Княгиня молча отирала мокрое от слез лицо.
– Страшно, сестрица. Неужто и нас… в огонь? Господи! Господи!
– Пивали, едали, плоть гордыней тешили. Пришла пора платить за безумную, за беспечную жизнь…
– Ради нас пострадала бедная Иустинья. Нас пугают.
– Пострадала ради Христа! – твердо сказала Феодора. – Но и ты права. Се последнее предупрежденье нам.
Княгиня разглядывала руки, будто по ним уже бежали струйки пламени.
– Федосья! Зачем нас матушка на свет родила?
– Об огне-то еще и пожалеешь, – сказала боярыня. – Огонь – скорая смерть. Нас станут убивать медленно. Царю-антихристу надобно, чтобы мы поклонились ему, сатаниилу.

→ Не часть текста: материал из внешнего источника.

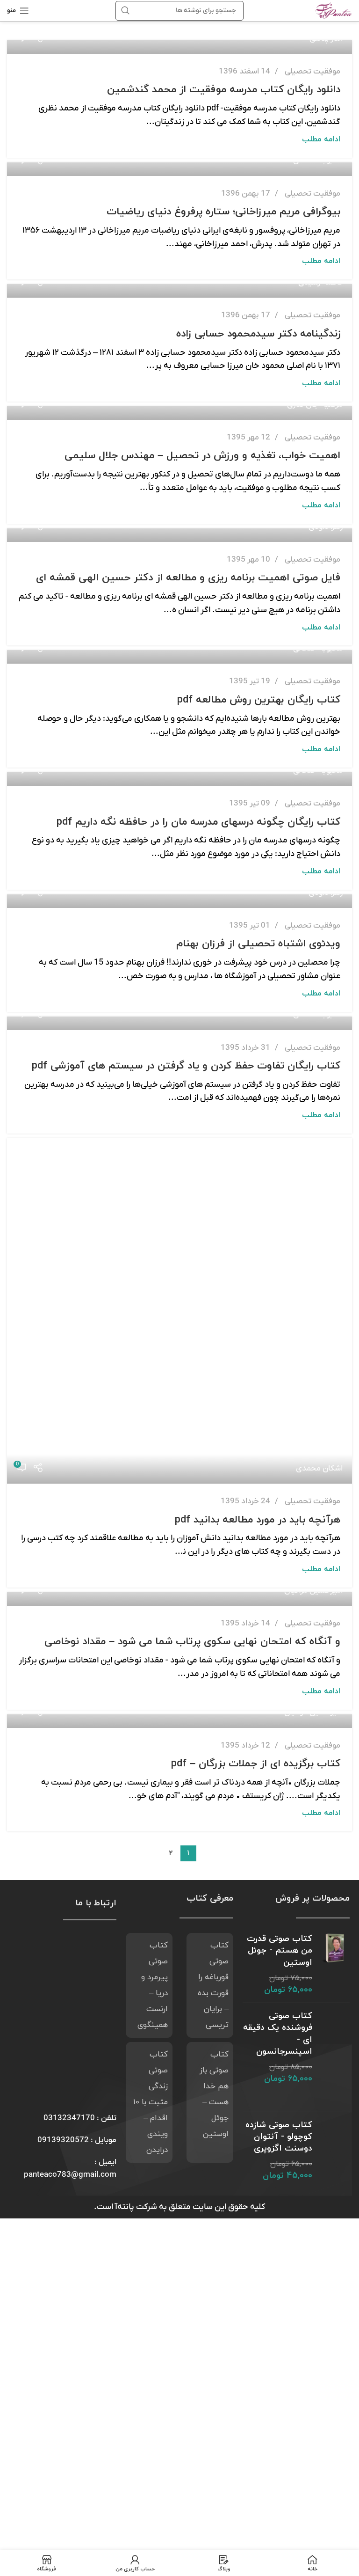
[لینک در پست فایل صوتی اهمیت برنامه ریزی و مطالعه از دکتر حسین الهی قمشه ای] (179, 535)
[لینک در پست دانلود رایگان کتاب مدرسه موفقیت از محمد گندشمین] (179, 47)
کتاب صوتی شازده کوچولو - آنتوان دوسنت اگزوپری (278, 2136)
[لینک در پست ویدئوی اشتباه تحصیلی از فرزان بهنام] (179, 901)
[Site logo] (333, 10)
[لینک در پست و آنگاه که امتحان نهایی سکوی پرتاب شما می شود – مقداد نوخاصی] (179, 1599)
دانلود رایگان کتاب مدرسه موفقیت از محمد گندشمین (223, 89)
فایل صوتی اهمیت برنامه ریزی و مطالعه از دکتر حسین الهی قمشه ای (188, 578)
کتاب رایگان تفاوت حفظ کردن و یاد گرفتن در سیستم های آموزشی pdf (186, 1066)
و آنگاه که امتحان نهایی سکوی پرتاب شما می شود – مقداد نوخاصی (192, 1641)
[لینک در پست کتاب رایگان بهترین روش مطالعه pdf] (179, 657)
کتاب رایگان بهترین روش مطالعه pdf (258, 700)
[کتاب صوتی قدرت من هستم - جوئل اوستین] (334, 1964)
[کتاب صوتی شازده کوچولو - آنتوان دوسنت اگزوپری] (334, 2150)
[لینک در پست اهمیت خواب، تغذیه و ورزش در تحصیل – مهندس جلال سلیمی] (179, 413)
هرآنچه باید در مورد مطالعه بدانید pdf (257, 1520)
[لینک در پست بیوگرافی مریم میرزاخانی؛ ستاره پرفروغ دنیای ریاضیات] (179, 169)
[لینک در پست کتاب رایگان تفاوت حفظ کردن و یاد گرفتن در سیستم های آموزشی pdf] (179, 1023)
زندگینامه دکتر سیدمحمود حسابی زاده (258, 334)
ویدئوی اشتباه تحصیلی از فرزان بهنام (258, 944)
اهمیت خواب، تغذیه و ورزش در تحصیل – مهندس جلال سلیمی (202, 455)
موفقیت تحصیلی (312, 71)
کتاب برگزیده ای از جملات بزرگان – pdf (255, 1763)
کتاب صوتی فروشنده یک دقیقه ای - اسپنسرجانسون (277, 2033)
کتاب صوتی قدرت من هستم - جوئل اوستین (279, 1950)
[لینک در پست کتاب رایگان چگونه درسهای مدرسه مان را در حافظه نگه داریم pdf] (179, 779)
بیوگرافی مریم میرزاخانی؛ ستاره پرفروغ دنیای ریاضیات (223, 212)
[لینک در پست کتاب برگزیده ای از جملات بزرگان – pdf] (179, 1721)
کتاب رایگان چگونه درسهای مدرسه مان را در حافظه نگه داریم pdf (198, 822)
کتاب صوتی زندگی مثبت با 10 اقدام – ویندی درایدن (150, 2102)
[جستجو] (125, 11)
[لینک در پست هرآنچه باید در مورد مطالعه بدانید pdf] (179, 1311)
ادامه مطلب (321, 139)
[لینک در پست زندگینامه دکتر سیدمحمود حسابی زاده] (179, 291)
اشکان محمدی (319, 1469)
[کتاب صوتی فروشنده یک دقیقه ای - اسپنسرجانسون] (334, 2057)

– Федосья! Федосья! Неужто обрубать нас будут? По пальчику, по суставчику?
– Я не прозорливица, да уж знаю государюшку! Мне о нем деверь Борис Иванович много чего сказывал. Посмеивался, бывало: своих-де слов пугается. Кто чего ему скажет, тот и прав. А я свету, Борису-то Ивановичу, и рекла, что из сердца-то пыхнуло…
– Да что же?
– Змеиное-де в царевых слабостях, кольцами опутывает. Так и рекла: «Се – искуситель». Борис-то Иванович поглядел на меня да в лоб поцеловал: «Трудную жизнь проживешь».
– Борис Иванович любил тебя.
– Еще как! «Прииди, друг мой духовный! – говаривал. – Пойди, радость моя душевная!» А как словесами-то да игрою ума натешимся – провожать меня шел до кареты. Усадит, поклонится и скажет: «Насладился я паче меда и сота словесами твоими душеполезными».
– Федосья, милая! Боюсь! Не разлучили бы нас!
– Феодора я, Феодора! Довольно, свет мой, пустое лаять. Бог знает, чему быть. Радуйся даденому. Молись, пока живы. Помнишь, что писал нам Епифаний Соловецкий? Люблю-де я правило нощное и старое пение. А буде обленишься на нощное правило – тот день окаянной плоти и есть… Не игрушка-де душа, чтобы плотским покоем ее тешить. Заповедь его помнишь? Одинаково Бог распростер небо нам, луна и солнце всем сияют. И служат нам повелением Всевышнего силы, невидимые тебе не больше и мне не меньше… Семьсот молитв заповедал читать да триста поклонов. Да еще сто поклонов «Славы и ныне, аллилуйа». И три поклона великих.